Yoon administration’s self-undermining national security takes aim at inter-Korean summits

Posted on : 2022-07-18 17:13 KST Modified on : 2022-07-18 17:13 KST
Despite no demonstrably illegal behavior turning up, the current administration is rummaging through intelligence as part of its rush to vilify the North Korea policy of the Moon Jae-in administration
North Korean leader Kim Jong-un greets Chung Eui-yong, then-President Moon Jae-in’s national security advisor, on April 27, 2018. (Korea joint pool photo)
North Korean leader Kim Jong-un greets Chung Eui-yong, then-President Moon Jae-in’s national security advisor, on April 27, 2018. (Korea joint pool photo)

Last Saturday, July 16, two stories appeared in the local news that made me look twice.

The administration of South Korean President Yoon Suk-yeol has been rushing to vilify the North Korea policy of his predecessor, Moon Jae-in, since the final results of the Coast Guard’s investigation into the killing of a civil servant in the Yellow Sea were released on June 16. But these latest stories showed that the Yoon administration is shifting its aim to the inter-Korean summits that Moon held in 2018.

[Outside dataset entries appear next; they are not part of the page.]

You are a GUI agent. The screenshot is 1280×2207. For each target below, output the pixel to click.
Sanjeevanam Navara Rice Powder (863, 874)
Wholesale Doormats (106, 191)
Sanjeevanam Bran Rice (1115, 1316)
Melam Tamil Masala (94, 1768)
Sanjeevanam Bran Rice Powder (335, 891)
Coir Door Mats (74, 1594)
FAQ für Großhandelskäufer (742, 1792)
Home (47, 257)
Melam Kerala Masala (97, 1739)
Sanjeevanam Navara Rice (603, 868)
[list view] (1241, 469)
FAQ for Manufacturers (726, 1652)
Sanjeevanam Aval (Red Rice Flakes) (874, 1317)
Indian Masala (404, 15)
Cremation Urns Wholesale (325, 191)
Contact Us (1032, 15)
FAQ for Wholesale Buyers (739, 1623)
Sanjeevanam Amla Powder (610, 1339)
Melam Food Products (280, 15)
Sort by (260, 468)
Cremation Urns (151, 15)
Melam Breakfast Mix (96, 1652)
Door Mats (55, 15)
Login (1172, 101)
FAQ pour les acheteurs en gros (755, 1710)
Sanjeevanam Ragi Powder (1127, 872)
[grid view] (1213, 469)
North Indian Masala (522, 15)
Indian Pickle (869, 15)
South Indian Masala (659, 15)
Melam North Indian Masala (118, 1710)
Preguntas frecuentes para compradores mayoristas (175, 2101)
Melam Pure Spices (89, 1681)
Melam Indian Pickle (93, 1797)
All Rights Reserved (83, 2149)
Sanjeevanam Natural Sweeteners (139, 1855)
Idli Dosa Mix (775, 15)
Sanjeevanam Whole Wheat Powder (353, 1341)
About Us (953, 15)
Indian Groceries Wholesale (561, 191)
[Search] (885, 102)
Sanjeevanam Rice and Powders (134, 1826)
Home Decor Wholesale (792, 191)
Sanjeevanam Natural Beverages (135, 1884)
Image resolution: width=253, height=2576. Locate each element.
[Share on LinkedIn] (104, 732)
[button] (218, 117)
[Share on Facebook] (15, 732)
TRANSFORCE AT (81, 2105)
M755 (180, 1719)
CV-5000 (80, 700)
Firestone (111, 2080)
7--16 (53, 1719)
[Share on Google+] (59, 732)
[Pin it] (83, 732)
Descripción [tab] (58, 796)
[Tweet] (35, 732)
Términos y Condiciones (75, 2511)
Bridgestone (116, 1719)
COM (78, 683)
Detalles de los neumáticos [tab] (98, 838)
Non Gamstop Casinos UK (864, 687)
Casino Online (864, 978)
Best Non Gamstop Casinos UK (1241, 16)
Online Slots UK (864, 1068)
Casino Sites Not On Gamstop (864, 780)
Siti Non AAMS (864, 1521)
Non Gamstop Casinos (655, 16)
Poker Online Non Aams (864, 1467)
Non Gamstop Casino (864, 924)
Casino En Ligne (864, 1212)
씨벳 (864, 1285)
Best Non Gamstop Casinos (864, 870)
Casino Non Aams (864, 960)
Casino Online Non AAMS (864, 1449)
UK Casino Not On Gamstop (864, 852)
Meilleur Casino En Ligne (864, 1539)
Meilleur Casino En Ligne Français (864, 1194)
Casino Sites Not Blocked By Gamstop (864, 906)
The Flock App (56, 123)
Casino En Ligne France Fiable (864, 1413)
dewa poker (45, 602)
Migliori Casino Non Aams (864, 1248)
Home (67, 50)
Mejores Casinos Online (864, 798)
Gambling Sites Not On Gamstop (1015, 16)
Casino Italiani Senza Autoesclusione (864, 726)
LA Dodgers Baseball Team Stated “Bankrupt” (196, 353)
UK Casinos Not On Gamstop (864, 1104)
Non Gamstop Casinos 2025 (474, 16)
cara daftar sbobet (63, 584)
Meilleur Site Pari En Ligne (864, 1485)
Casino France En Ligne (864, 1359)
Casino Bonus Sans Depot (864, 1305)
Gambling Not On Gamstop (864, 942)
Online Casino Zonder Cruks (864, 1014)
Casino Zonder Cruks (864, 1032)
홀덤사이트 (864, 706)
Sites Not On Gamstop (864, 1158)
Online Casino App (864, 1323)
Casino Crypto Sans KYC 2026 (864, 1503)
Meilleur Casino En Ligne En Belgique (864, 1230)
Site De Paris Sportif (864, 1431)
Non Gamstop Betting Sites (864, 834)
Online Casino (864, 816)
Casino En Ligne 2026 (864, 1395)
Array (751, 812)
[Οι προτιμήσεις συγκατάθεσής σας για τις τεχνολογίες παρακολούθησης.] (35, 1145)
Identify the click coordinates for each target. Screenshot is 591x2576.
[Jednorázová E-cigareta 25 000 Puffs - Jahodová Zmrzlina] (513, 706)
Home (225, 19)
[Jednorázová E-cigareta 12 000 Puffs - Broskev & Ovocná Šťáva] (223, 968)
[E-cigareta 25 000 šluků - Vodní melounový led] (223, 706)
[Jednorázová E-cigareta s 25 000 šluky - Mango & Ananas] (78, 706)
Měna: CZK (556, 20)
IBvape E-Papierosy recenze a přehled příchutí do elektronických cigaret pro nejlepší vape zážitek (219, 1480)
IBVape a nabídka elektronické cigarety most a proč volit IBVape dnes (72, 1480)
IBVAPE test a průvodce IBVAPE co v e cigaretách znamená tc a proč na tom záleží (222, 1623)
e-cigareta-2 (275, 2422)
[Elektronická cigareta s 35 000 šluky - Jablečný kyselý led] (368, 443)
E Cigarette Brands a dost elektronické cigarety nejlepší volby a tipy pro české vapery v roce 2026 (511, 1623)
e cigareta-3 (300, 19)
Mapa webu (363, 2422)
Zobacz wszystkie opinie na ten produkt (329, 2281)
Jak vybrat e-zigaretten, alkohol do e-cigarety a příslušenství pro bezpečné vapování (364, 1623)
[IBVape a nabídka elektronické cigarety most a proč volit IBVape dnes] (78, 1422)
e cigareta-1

First was a front-page article in the Dong-a Ilbo daily titled, “NIS probes ‘inter-Korean hotline’ between Suh Hoon and Kim Yong-chol.” Then there was the second story on KBS News 9 titled “NIS begins analyzing Panmunjom thumb drive to check for info on a ‘North Korean nuclear reactor.’” In both cases, the source was a “senior official in the government.”

Considering that an inter-Korean summit requires extremely difficult and delicate considerations of policy and politics by the South Korean president, there must be suitable grounds for taking issue with that process and digging up classified documents related to it. But the grounds for that are negligible.

According to the reports, Suh and Kim’s hotline is being probed because of the “possibility of inappropriate conversations or deals,” while the authorities are looking into whether “information about building a nuclear reactor in North Korea” appeared on the thumb drive containing a video about a new economic plan for the Korean Peninsula that Moon gave Kim Jong-un during their inter-Korean summit on April 27, 2018.

Neither of those probes was launched because demonstrably illegal behavior has turned up. Remember, this is the Moon administration we’re talking about — the same people who canceled a humanitarian shipment of Tamiflu, a flu drug, because of US’ sanctions, much to North Korea’s annoyance. And that was after three inter-Korean summits.

None of that is news to the Yoon administration, yet officials seem determined to find the needle, even if that means picking apart an entire field of haystacks.

The hotline between Suh Hoon and Kim Yong-chol was one link in a trilateral hotline that included Mike Pompeo, then director of the CIA. The hotline was activated at the end of 2017 between the heads of the three countries’ intelligence organizations: the National Intelligence Service (NIS) in South Korea, the United Front Department in North Korea, and the CIA in the US.

Those three officials acted as proxies for the leaders of the three countries (Moon, Kim Jong-un, and Donald Trump), helping to arrange three inter-Korean summits, two North Korea-US summits, and one trilateral meeting in 2018 and 2019. It was a truly winding road that led from fears of war on the Korean Peninsula in 2017 to the flurry of summit diplomacy between the three countries in 2018-2019.

We need to consider why the leaders of those three countries chose their intelligence chiefs, rather than their top diplomats, as proxies for secret negotiations. Intelligence agencies are responsible for preventing war through all available means, including covert operations, when diplomacy isn’t working.

That’s why countries around the world, including the US, afford their intelligence organizations more latitude for confidentiality than other government agencies, while still keeping them under the democratic control of the legislature.

That’s also true of South Korea’s National Assembly, where the Intelligence Committee, which supervises the work of the NIS, holds its meetings behind closed doors. Even the NIS’s budget is only disclosed on a limited basis, with the details redacted.

When former NIS Director Park Jie-won accuses the Yoon administration of “undermining national security by neutralizing an intelligence organization’s very reason for being,” that shouldn’t be written off as just an excuse by someone facing a criminal complaint.

Most of all, the Korean Peninsula in July 2022 is in a precarious political state. Not only has the North already abandoned its moratorium on nuclear testing and intercontinental ballistic missile test launches — a pledge it had been keeping to since April 2018 — but according to the South Korean presidential office, a seventh nuclear test is “only a decision by Kim Jong-un away.”

As the US-China battle for dominance drags on, along with the US-Russia “proxy war” in Ukraine, the very roots of the post-Cold War order are now in jeopardy. This is not a time to go rummaging through confidential inter-Korean summit documents, especially when the Yoon Suk-yeol administration hasn’t found any evidence of illegal activities.